R. A. Podar Institute of Management (RAPIM)
- Type: Business School
- Established: 1974
- Chancellor: Shri Kalraj Mishra
- Vice-Chancellor: Prof. Alpana Kateja
- Director: Prof. Anurag Sharma
- Location: Jaipur, Rajasthan, India
- Campus: 5 acres (2.0 ha); Urban;
- Website: https://www.rapim.ac.in/

= R. A. Podar Institute of Management =

R. A. Podar Institute of Management, Faculty of Management Studies (RAPIM) is a provider of management education in Jaipur city, in Rajasthan state, India. It was set up in 1974, as a constituent unit of the University of Rajasthan. The institute offers MBA, MBA(Services Management) and MBA(Executive) courses, also offers a Ph.D. program in Management. The institute campus at J.L.N. Road is spread over an area of approximately 20,000 square meters (5 Acres).

==History==
In the early sixties a need for management education was felt to keep up with the changing scenario of business in India. The University of Rajasthan, Jaipur, started the MBA program in 1968. The R.A. Podar Institute of Management was established in 1974 as a constituent unit of the university.
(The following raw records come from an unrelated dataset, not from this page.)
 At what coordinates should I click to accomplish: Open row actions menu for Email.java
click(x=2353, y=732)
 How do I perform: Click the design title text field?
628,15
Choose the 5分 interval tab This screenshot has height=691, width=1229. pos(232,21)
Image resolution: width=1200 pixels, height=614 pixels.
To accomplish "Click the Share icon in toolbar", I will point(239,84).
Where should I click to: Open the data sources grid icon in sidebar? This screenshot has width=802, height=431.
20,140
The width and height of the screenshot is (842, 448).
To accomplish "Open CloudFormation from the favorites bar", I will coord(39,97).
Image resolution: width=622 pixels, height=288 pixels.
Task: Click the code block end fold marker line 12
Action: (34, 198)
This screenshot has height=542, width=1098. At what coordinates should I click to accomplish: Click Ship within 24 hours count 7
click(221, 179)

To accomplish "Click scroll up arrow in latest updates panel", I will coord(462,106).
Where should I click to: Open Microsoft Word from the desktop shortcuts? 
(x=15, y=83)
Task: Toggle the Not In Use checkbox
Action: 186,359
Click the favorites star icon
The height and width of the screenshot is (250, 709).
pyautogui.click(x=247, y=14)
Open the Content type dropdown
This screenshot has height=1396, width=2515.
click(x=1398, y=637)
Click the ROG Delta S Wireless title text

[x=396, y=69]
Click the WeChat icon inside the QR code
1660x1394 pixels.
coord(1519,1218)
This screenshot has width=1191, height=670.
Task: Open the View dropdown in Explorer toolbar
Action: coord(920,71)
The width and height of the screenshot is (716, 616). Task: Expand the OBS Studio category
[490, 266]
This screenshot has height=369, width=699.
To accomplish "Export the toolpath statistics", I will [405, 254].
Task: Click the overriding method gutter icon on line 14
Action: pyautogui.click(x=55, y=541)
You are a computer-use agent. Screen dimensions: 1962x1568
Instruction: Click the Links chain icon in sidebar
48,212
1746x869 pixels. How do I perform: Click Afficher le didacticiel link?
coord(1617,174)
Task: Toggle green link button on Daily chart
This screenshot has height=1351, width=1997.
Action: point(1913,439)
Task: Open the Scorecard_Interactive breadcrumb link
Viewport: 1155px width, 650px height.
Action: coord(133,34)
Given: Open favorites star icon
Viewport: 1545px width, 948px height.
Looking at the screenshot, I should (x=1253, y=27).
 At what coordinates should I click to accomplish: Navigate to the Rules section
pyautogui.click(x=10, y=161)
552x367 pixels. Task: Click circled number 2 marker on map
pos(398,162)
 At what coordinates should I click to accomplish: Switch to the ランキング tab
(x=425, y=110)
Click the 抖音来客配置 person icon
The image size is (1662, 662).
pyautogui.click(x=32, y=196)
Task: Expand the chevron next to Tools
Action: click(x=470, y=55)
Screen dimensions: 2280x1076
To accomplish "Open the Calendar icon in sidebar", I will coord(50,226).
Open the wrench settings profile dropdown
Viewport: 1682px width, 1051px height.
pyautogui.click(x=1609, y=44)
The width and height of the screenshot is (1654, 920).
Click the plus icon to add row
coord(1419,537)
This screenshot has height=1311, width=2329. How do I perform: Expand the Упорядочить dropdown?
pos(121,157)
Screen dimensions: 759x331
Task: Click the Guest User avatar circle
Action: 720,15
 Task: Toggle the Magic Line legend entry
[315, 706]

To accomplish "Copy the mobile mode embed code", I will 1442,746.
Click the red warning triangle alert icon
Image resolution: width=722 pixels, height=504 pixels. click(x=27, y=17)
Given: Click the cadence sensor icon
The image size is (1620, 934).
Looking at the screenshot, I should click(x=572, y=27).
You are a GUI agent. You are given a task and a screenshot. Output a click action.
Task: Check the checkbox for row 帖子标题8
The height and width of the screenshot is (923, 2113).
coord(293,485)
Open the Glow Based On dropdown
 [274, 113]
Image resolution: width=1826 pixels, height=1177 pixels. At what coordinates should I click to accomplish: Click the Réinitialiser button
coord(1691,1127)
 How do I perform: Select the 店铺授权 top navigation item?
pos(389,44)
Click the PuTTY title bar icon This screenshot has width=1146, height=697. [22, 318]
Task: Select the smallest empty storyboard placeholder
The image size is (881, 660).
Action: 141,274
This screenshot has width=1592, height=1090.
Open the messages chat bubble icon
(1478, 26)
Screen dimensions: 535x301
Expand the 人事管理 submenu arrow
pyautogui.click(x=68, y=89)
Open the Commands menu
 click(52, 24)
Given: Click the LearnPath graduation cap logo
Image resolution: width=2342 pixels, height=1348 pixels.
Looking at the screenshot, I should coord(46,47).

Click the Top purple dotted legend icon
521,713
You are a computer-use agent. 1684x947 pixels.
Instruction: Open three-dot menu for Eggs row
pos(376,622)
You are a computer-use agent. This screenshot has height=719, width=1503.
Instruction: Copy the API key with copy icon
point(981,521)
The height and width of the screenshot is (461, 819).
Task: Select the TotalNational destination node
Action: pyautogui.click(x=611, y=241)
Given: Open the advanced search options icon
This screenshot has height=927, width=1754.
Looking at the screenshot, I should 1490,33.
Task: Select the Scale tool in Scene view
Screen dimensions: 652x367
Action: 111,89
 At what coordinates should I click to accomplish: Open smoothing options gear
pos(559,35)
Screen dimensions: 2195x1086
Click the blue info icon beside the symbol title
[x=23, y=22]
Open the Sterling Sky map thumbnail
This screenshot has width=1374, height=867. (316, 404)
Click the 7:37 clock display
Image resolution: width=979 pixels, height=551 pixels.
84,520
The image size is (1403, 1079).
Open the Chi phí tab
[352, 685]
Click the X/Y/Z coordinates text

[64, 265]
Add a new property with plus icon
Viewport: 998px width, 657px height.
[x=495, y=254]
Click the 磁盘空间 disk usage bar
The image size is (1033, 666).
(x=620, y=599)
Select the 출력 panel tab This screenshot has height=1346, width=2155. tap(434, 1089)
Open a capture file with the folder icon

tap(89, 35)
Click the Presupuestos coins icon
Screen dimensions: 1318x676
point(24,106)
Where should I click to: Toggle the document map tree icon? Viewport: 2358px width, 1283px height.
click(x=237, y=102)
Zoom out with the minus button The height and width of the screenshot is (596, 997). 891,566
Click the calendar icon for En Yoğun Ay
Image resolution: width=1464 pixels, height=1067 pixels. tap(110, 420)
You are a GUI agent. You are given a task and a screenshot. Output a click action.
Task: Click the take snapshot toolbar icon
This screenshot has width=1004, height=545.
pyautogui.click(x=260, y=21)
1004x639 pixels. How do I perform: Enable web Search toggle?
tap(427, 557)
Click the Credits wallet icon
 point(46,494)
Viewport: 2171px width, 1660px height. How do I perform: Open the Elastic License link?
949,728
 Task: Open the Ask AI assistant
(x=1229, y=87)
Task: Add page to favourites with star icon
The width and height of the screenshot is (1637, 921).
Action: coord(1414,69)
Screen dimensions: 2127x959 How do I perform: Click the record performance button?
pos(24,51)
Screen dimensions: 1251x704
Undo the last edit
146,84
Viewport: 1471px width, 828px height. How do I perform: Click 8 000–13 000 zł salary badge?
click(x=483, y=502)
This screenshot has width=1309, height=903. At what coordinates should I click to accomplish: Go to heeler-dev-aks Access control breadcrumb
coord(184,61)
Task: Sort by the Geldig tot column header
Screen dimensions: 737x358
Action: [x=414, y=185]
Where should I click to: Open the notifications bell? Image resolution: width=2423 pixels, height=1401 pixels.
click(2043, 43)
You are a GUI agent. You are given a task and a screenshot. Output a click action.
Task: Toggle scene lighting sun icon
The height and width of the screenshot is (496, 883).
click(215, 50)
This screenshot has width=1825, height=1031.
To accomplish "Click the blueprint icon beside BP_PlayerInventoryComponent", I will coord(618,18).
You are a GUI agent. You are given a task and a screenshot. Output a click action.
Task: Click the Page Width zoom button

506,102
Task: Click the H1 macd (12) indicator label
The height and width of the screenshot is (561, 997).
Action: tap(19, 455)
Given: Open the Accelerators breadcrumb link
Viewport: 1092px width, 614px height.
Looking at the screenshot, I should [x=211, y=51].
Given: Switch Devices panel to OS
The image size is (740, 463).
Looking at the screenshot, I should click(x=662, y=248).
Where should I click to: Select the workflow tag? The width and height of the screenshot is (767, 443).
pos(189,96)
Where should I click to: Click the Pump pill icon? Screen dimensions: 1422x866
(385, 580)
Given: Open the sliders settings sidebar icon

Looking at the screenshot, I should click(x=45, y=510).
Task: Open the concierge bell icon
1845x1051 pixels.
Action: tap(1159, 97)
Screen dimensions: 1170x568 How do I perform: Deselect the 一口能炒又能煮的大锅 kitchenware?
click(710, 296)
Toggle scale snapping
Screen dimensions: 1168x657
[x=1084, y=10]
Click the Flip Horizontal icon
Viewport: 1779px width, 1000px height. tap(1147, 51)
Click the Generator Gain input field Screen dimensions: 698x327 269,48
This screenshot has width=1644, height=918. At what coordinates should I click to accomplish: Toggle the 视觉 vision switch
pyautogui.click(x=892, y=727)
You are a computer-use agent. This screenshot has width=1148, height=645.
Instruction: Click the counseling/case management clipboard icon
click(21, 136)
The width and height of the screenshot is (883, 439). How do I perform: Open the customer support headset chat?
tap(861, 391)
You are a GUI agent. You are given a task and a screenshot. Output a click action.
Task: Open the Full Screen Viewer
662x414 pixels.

It was the sixth B-School established in the country.

With the setting up of the institute, an MBA flagship program was launched.

==Academics==
- Master of Business Administration (four semester full-time programme)
- Master of Business Administration (Services Management)
- Master of Business Administration (Executive) (six semester part-time programme)

==Admissions==
Students get admission with PIM-MAT for the Services Management 4 semester full course programme and R-Mat (basis the rank) for the general 4 semester full-time programme.